- _What you will do_:
Count the lines in the material below that contain the word "height". Reply with the number alone.

- _Supplied material_:

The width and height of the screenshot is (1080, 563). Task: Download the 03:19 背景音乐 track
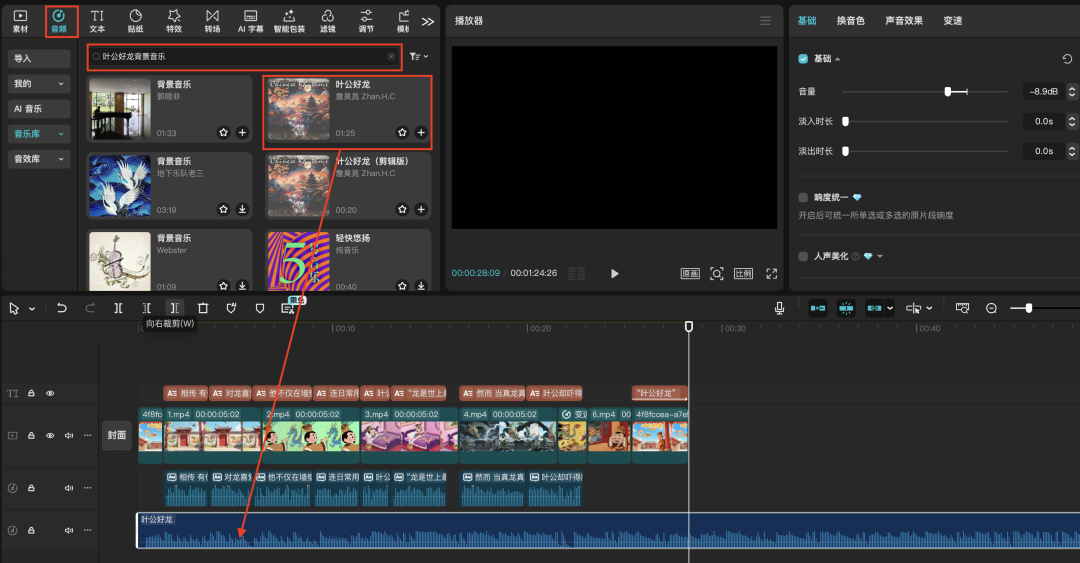[x=242, y=209]
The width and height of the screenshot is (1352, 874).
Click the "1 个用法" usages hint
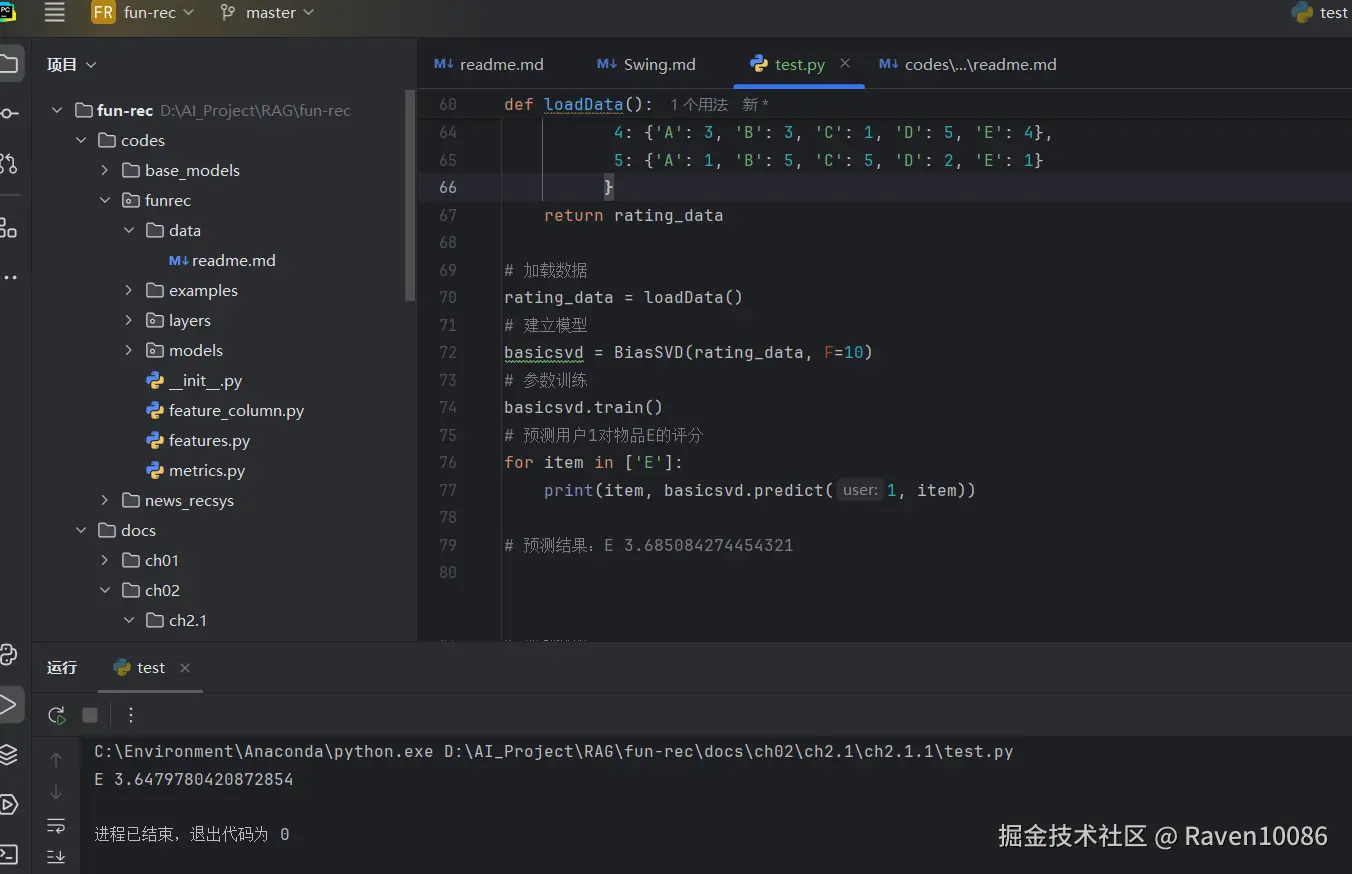coord(699,105)
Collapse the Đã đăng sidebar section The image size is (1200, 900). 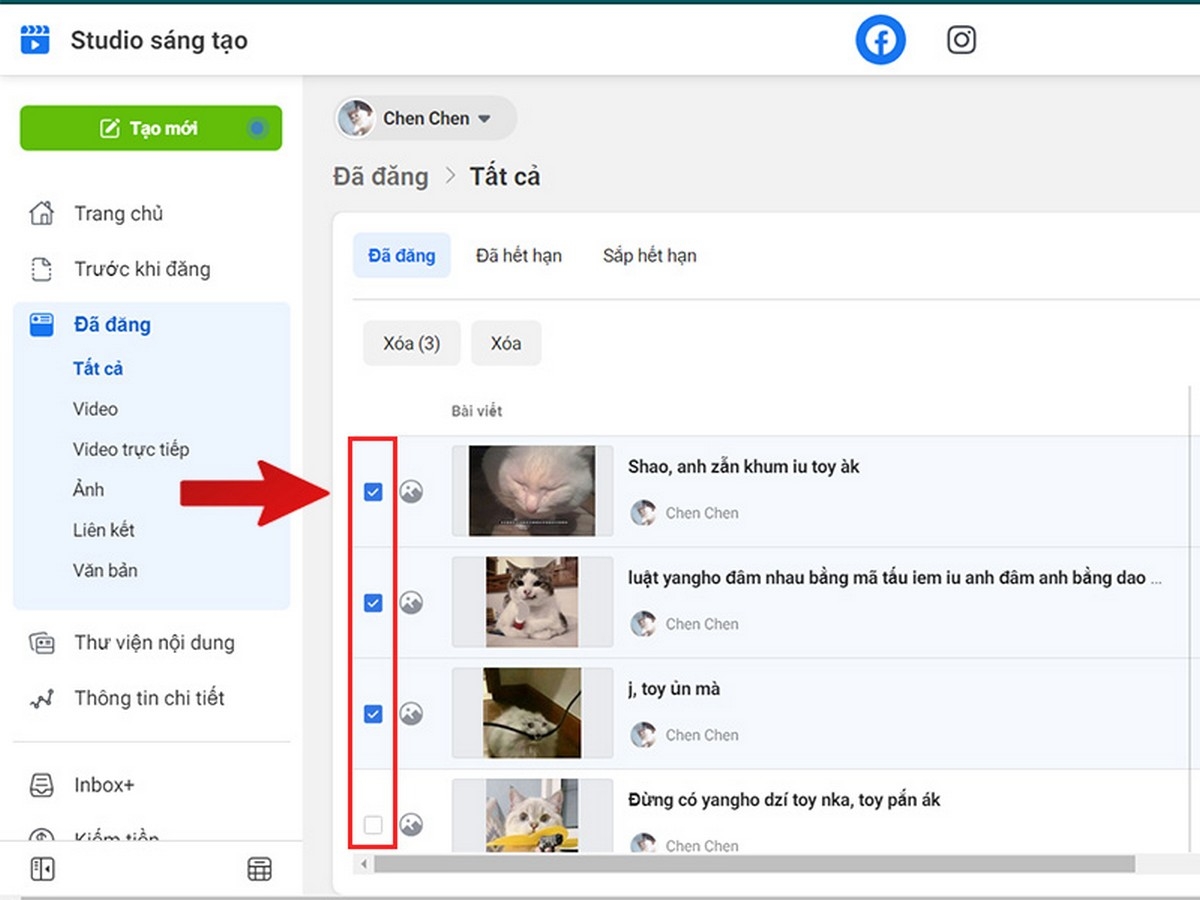pyautogui.click(x=112, y=325)
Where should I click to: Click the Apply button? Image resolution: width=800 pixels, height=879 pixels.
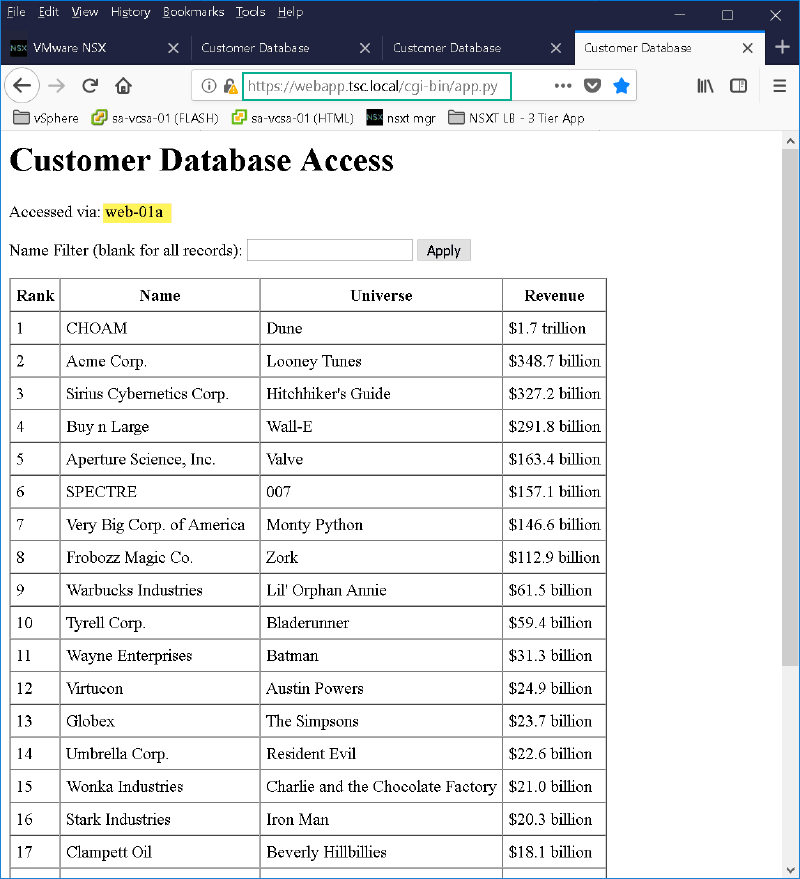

- _Solution for this exercise_:
3